··· Supplied material
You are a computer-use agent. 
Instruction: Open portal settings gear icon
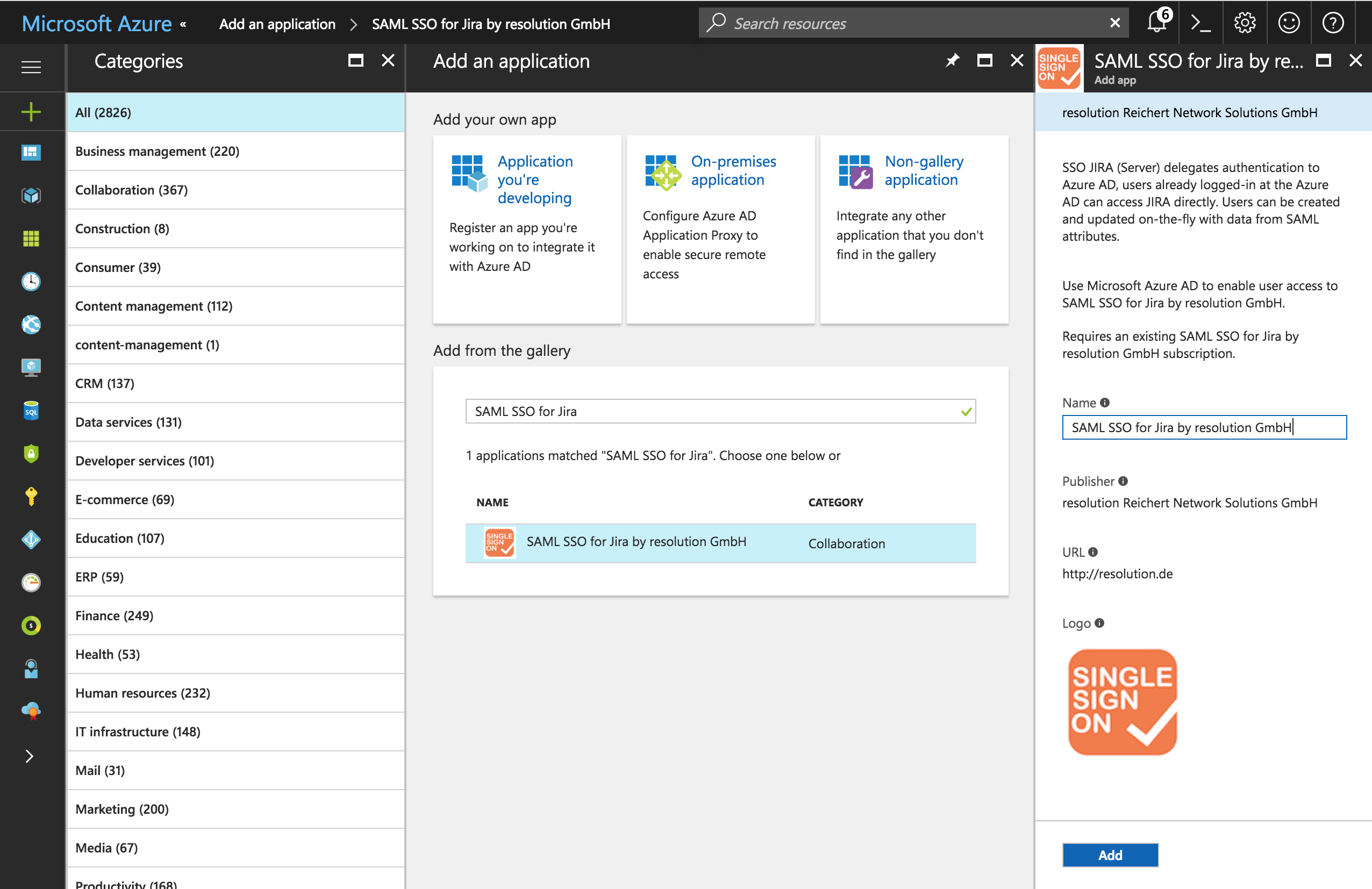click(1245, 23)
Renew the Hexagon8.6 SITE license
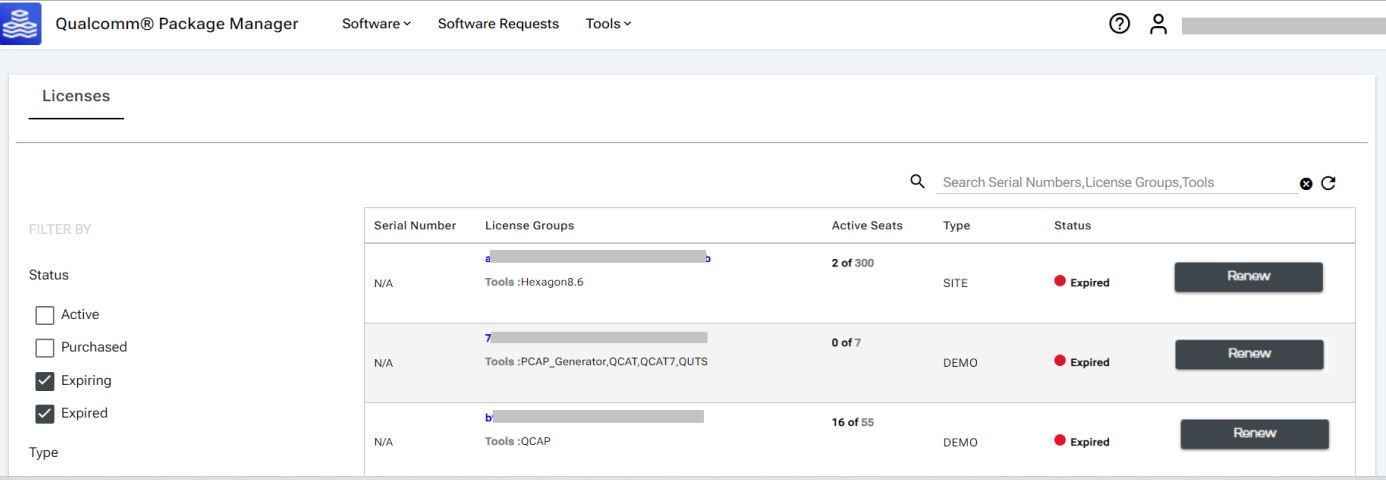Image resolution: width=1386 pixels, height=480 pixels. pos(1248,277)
······
The copy starts at the line holding "Instruction: Open portal settings gear icon" and ends at the last line of the records above. Transcribe those lines exactly, pictures excluded.

Instruction: Open portal settings gear icon
click(1245, 23)
Renew the Hexagon8.6 SITE license
Image resolution: width=1386 pixels, height=480 pixels. pos(1248,277)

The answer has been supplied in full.